#### Source text
= = = = = = =

# First youtube video



## phil (Dec 6, 2012)

Hi fellas this is my first youtube vid LOL not sure how many shots I should have at this target but I shot 5 and scored 8 go easy on me fellas


----------



## Arturito (Jan 10, 2013)

That was good !! what ammo were you using ?

Cheers

Arturo


----------



## phil (Dec 6, 2012)

Arturito said:


> That was good !! what ammo were you using ?
> 
> Cheers
> 
> Arturo


Cheers I was using 9.5mm steel balls


----------



## Rayshot (Feb 1, 2010)

phil said:


> Hi fellas this is my first youtube vid LOL not sure how many shots I should have at this target but I shot 5 and scored 8 go easy on me fellas


I think that is a good start. Myself and others have found shooting on camera is distracting. So getting used to being on camera is a help in getting used to it.


----------



## Imperial (Feb 9, 2011)

nice shooting . shooting in tight spaces is a bit of a challenge . im sure in your next video youll get all five in the bullseye . :thumbsup: practice, practice, practice . . . :target:


----------



## phil (Dec 6, 2012)

= = = = = = =

#### Records shown
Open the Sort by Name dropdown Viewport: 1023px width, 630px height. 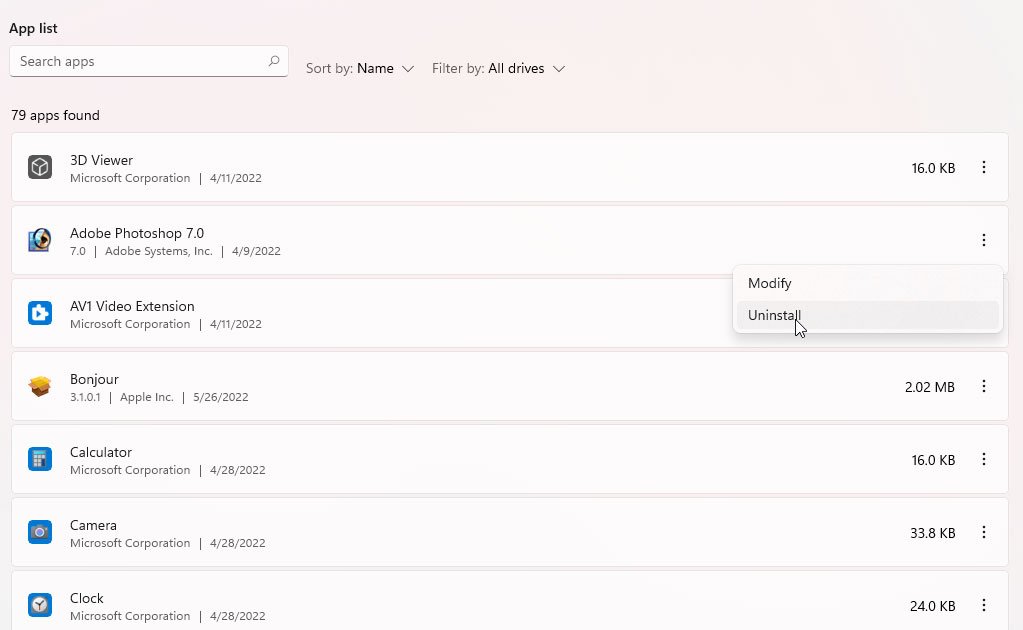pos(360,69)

= = = = = = =

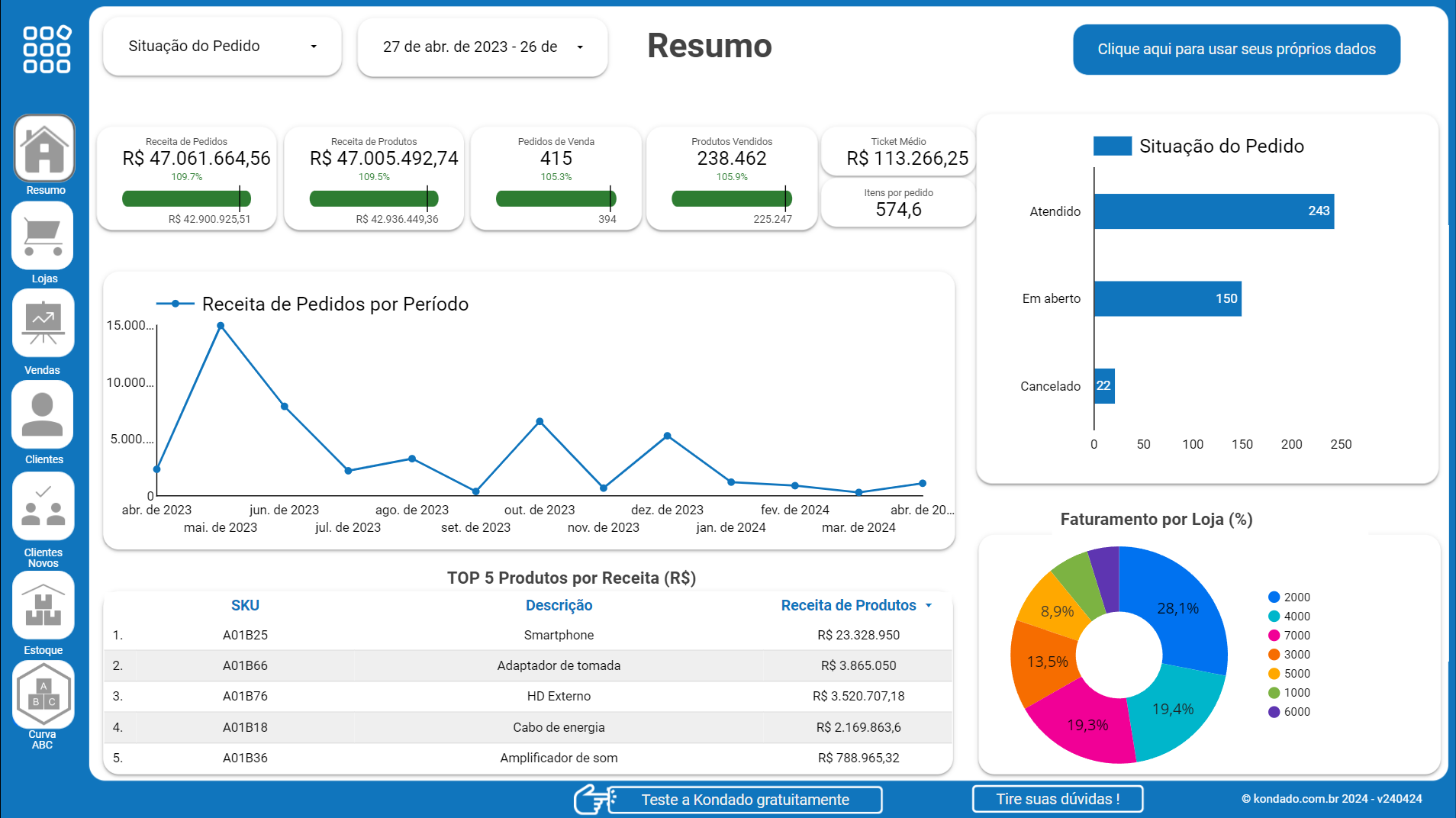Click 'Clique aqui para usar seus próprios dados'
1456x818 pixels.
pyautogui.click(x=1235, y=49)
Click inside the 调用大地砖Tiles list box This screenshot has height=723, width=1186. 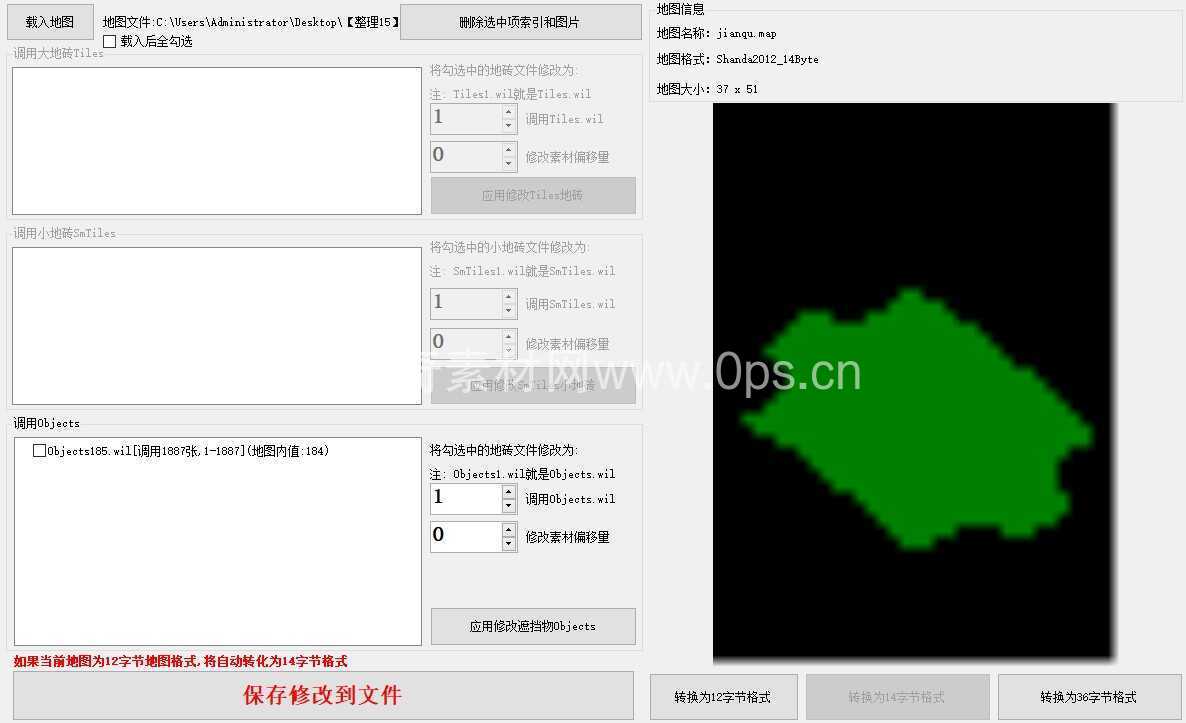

= = = = = = =

#### What the task asks
Give each distinct username that heads a post in the forum thread about a first YouTube video, listing every name only once. Nothing in the lines is needed here.

#### Output below
phil, Arturito, Rayshot, Imperial